North Korea said it would carry out its second rocket launch of 2012 as its youthful leader Kim Jong-un flexes his muscles a year after his father's death, in a move that South Korea and the United States swiftly condemned as a provocation.
North Korea's state news agency announced the decision to launch another space satellite on Saturday, just a day after Kim met a senior delegation from China's Communist Party in the North Korean capital of Pyongyang.
China, under new leadership, is North Korea's only major political backer and has continually urged peace on the Korean peninsula, where the North and South remain technically at war after an armistice, rather than a peace treaty, ended the 1950-53 conflict.
China's Foreign Ministry said it was deeply concerned by the move, but urged calm.

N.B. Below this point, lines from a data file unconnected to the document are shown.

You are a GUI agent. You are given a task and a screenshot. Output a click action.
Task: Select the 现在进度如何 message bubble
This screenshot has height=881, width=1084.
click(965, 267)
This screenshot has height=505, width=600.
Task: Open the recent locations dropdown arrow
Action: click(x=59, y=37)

"North Korea has a right to the peaceful use of space, but this right has been restricted by UN Security Council resolutions. [China] hopes all sides can do more to benefit peace and stability on the peninsula, and hopes all sides handle it calmly to avoid the situation escalating," ministry spokesperson Qin Gang said in a statement.
In Washington, US State Department spokesperson Victoria Nuland condemned the launch plan as a provocative threat to the Asia-Pacific region that would violate United Nations resolutions imposed on Pyongyang after past missile tests.
"A North Korean 'satellite' launch would be a highly provocative act that threatens peace and security in the region," she said in a written statement.
North Korea has notified its neighbors of the proposed flight path, an unnamed South Korean official told Yonhap news agency on Sunday, saying that it would take a similar path to a failed rocket launch in April this year.
That was supposed to take the rocket overseas separating China and the Korean peninsula where the first stage of the rocket would drop into the sea, then to pass over Okinawa. The second stage was to fall in seas off the Philippines.
Pentagon spokesperson George Little said, "North Korea must abide by its international obligations under UN Security Council resolutions that clearly articulate what it can and cannot do with respect to missile technologies."
Seoul's foreign ministry called the move a "grave provocation." Japan's Kyodo news agency said Prime Minister Yoshihiko Noda had ordered ministries to be on alert for the launch.
"North Korea wants to tell China that it is an independent state by staging the rocket launch and it wants to see if the United States will drop its hostile policies," said Chang Yong-seok, a senior researcher at the Institute for Peace Affairs at Seoul National University.
North Korea is banned from conducting missile or nuclear-related activities under UN resolutions imposed after earlier nuclear and missile tests. The country says its rockets are used to put satellites into orbit for peaceful purposes, but that assertion is not widely accepted outside of Pyongyang.
Washington and Seoul believe that the impoverished North is testing long-range missile technology with the aim of developing an intercontinental ballistic missile capable of carrying a nuclear warhead.
Pyongyang's threats are aimed, in part, at winning concessions and aid from Washington, analysts say.
Politics and anniversaries
The failed April rocket launch took place to celebrate the 100th anniversary of the birth of North Korea founder Kim Il Sung and the latest test will take place close to the 17 December date of the death of former leader Kim Jong-il.
It will also come as South Korea gears up for a 19 December presidential election in a vote that pits a supporter of closer engagement with Pyongyang against the daughter of South Korean dictator Park Chung-hee.
The April test was condemned by the United Nations, although taking action against the North is hard as China refuses to endorse further sanctions against Pyongyang.
North Korea is already one of the most heavily sanctioned states on earth thanks to its nuclear program.
Pyongyang has few tools to pressure the outside world to take it seriously due to its diplomatic isolation and its puny economy.
The state that Kim Jong-un inherited last December after the death of his father boasts a 1.2 million-member military, but its population of 23 million, many malnourished, supports an economy worth just US$40 billion annually in purchasing power parity terms, according to the US Central Intelligence Agency.
"The North's calculation may be that they have little to lose by going ahead with it at this point," said Baek Seung-joo of the Korea Institute for Defense Analyses in Seoul.
Baek said the test planned for December would likely be no more successful in launching a satellite than the April one that crashed into the sea between China and North Korea after flying just 120 km (75 miles).
"Kim Jong-un may be taking a big gamble trying to come back from the humiliating failure in April and in the process trying to raise the morale for the military," Baek said.
North Korea's space agency said on Saturday that it had worked on "improving the reliability and precision of the satellite and carrier rocket" since April's launch.